Today, a couple of hours before the spaghetti bolognaise, we are watching Tim Henman flail about Wimbledon in
the prenatal department reception room whilst waiting for our 12-week scan at Kings College Hospital. The room
is full of rotund women with their hands safe-guarding their expanding mid-riffs within which lies their priceless
cargo. I am mentally prepared just in case one of them goes into labour next to me. Towels and warm water...that is what you need, isn't it?
It is a microcosm of London. No-one on the waiting list has a name that sounds remotely English, including
ours, and it must be said that half the women look under 18 years old, the other half over 48.

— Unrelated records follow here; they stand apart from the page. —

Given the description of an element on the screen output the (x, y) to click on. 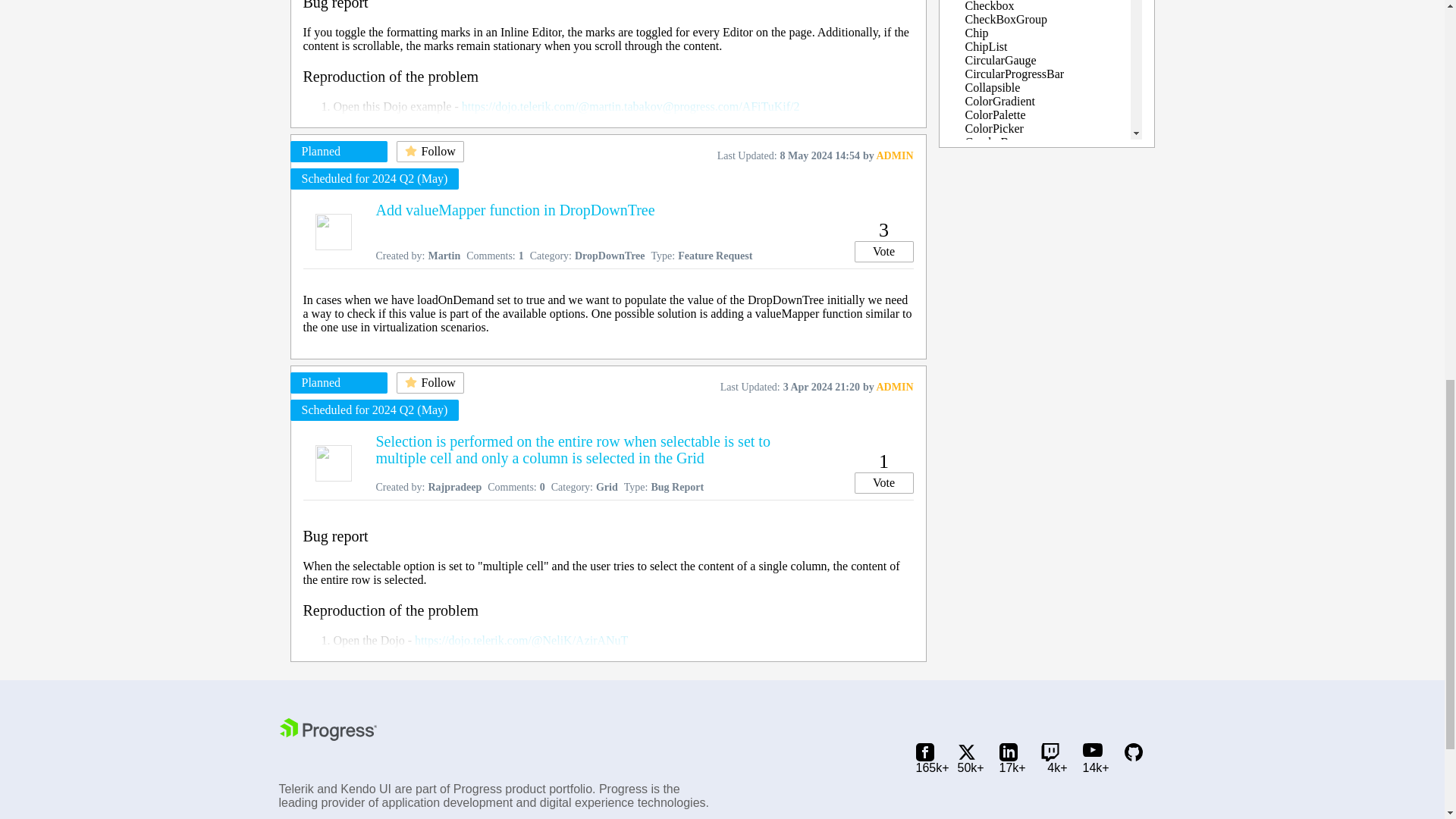
Follow (429, 382)
Vote (882, 482)
Vote (882, 251)
Add valueMapper function in DropDownTree (515, 209)
Follow (429, 151)
Given the description of an element on the screen output the (x, y) to click on. 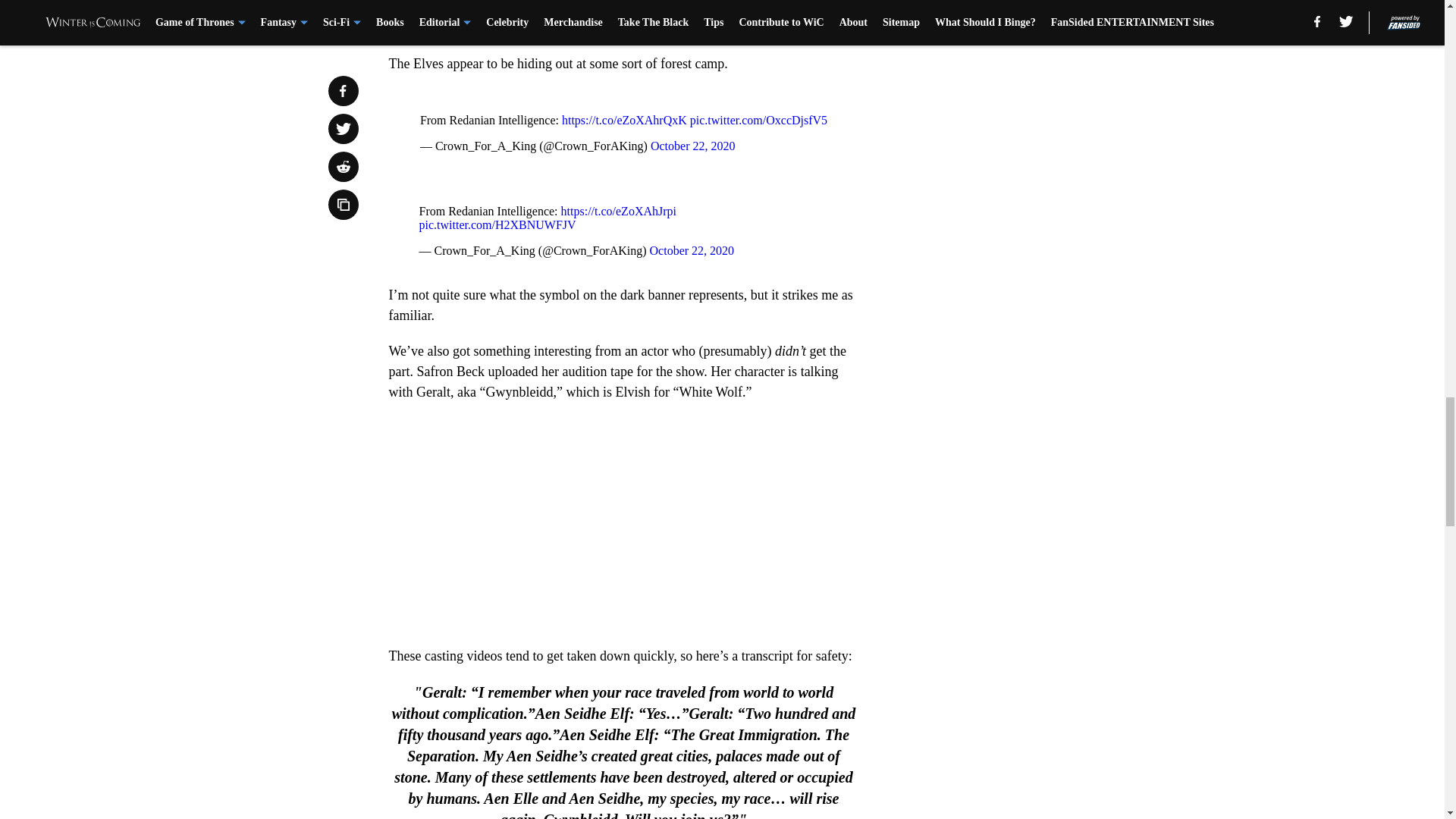
AEN SEIDHE ELF (622, 523)
Given the description of an element on the screen output the (x, y) to click on. 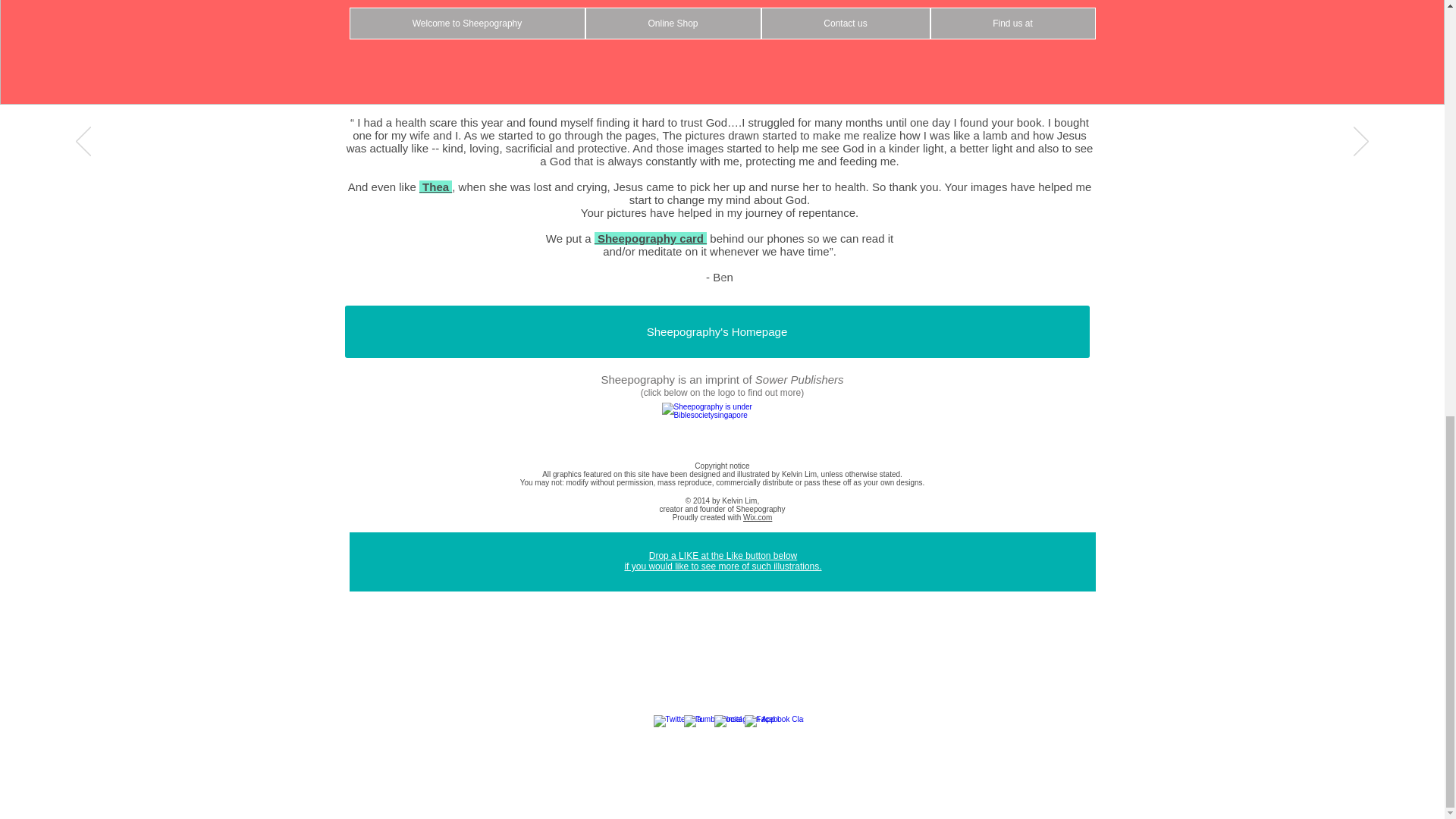
Facebook Like (721, 633)
 Sheepography card  (650, 237)
Wix.com (756, 517)
Thea (436, 186)
Sheepography's Homepage (716, 331)
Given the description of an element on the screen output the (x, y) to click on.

So much for family planning.
Finally, our names are called up and we are ushered into a private room. We meet our doctor who is Lucy Lui, had she entered the medical profession instead of becoming a sumarai sword-wielding matriarch of the Tokyo yakuza. She ushers us inside and take a seat, speaks in short economical, staccato sentences that are littered with medical terms devoid of vowels. I realise that although this is a momentous moment in both our lives, we are probably the twentieth couple she has seen that day. Tomoko lies down on the couch and Dr. O-Ren Ishii slaps on that cold icky gell onto her tummy. I enquire whether she could scan my own stomach so that I may witness the enzymes breaking down my Burgerking, but she responds with a terse glare that suggests she would prefer to slice off my limbs in alphabetical order.
Left: Dr O-Ren Ishii beckons us into her surgery.

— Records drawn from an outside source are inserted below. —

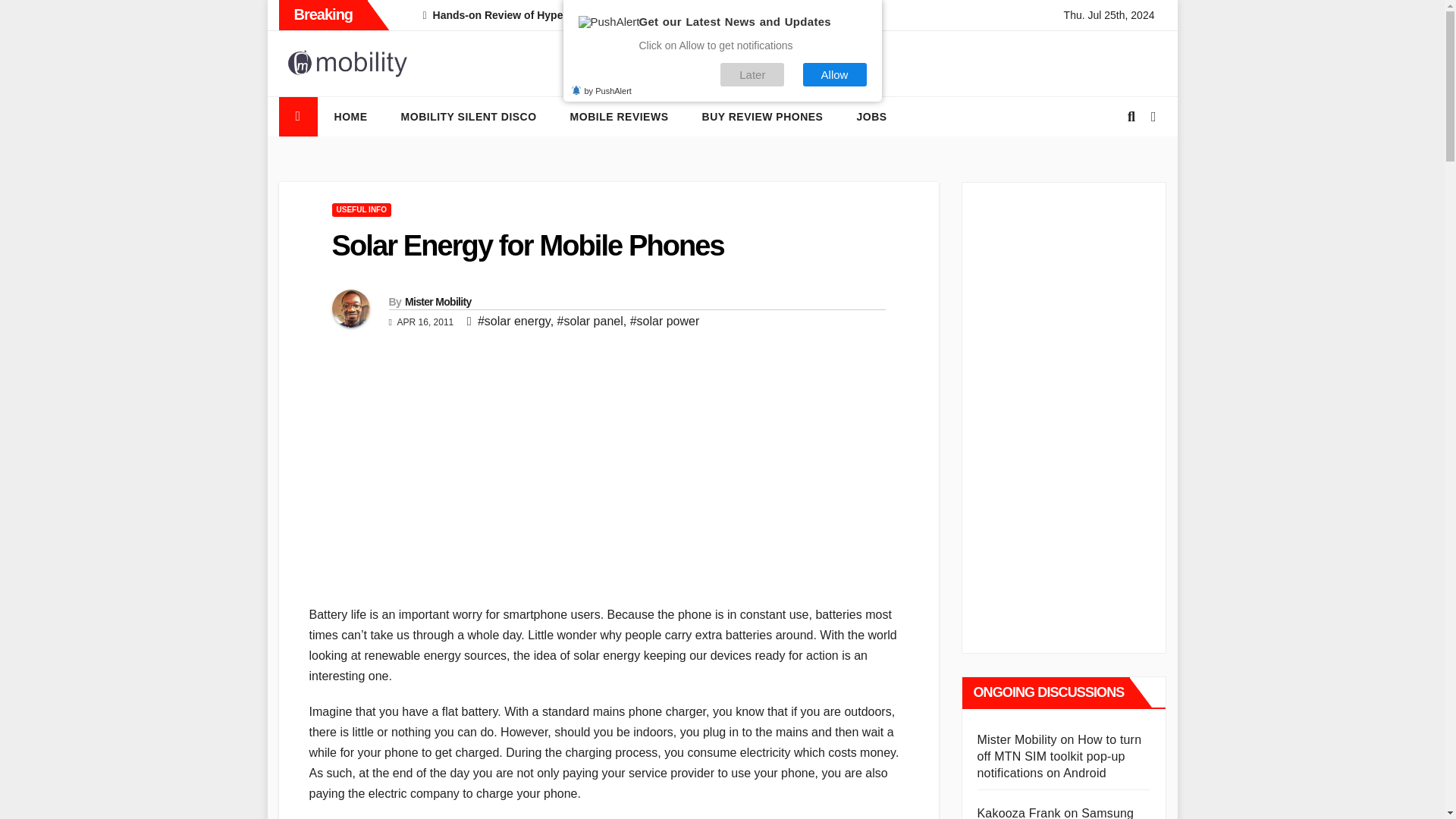
MOBILE REVIEWS (619, 116)
JOBS (871, 116)
HOME (350, 116)
USEFUL INFO (361, 210)
BUY REVIEW PHONES (762, 116)
Mobility Silent Disco (468, 116)
Mister Mobility (437, 301)
Jobs (871, 116)
Solar Energy for Mobile Phones (527, 245)
Buy Review Phones (762, 116)
Permalink to: Solar Energy for Mobile Phones (527, 245)
Advertisement (608, 490)
The foldable iPhone might remain a ghost until 2027 (873, 15)
Mobile Reviews (619, 116)
Home (350, 116)
Given the description of an element on the screen output the (x, y) to click on. 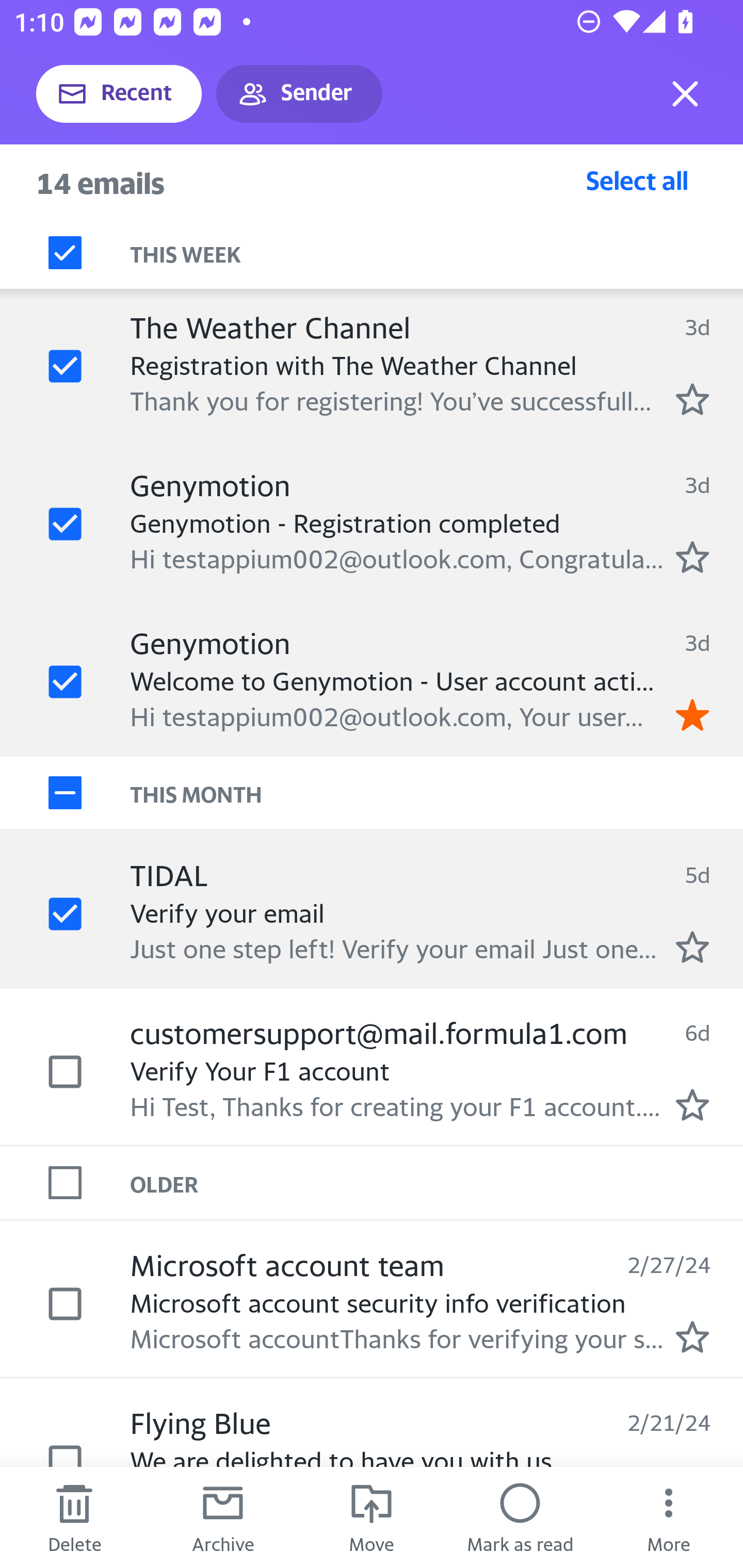
Sender (299, 93)
Exit selection mode (684, 93)
Select all (637, 180)
Mark as starred. (692, 399)
Mark as starred. (692, 557)
Remove star. (692, 714)
THIS MONTH (436, 792)
Mark as starred. (692, 946)
Mark as starred. (692, 1104)
OLDER (436, 1182)
Mark as starred. (692, 1336)
Delete (74, 1517)
Archive (222, 1517)
Move (371, 1517)
Mark as read (519, 1517)
More (668, 1517)
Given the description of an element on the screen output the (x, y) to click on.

Up until this pivotal moment the idea of our procreation has been just that...an idea, something out there in the ether. It is like booking an exotic holiday. You know it is coming but it is just a date in the diary and it is only when you are boarding the plane or checking into the hotel that is becomes real. Pregnancy? That is just a figment of imagination, just a flight of fancy. But as the monitor flickers into view and the amorphous shadows coalesce into in fieri human form, we both gasp as the true meaning of life becomes crystal clear. I was not born to party 'til dawn, to become rich or eat KFC. I was born for him or her.
The first news is positive.
"There's just one" says Dr. O-Ren Ishii and I banish thoughts of identical triplets marauding round the flat. She wiggles the scanner round for a guided tour of our future. There is its head, its arms and even its ickle fingers that the doctor counts.
I wave hello.
Dr. O-Ren Ishii takes some measurements on her HAL computer and analyzes the data on an indecipherable graph that spews out of a console. It reminds me of the Six Million Dollar Man which, when you take inflation into account, would buy you just one second-hand prosthetic arm these days. The computer confirms that our baby is not bionic. During a highly complex lecture on pre-natal medical matters, I realize that Tomoko nor I know bugger all about giving birth, babies and children and resolve to start learning as soon as I get home (after I propose that is.)
Everything is hunky-dory. We leave the hospital stunned, relieved and euphoric, photos of our 12-week baby tucked into a transparent green baby folder.
As I walk back to the car in a jubilant daze.
The door that separates a lifetime silently, gently closes and locks.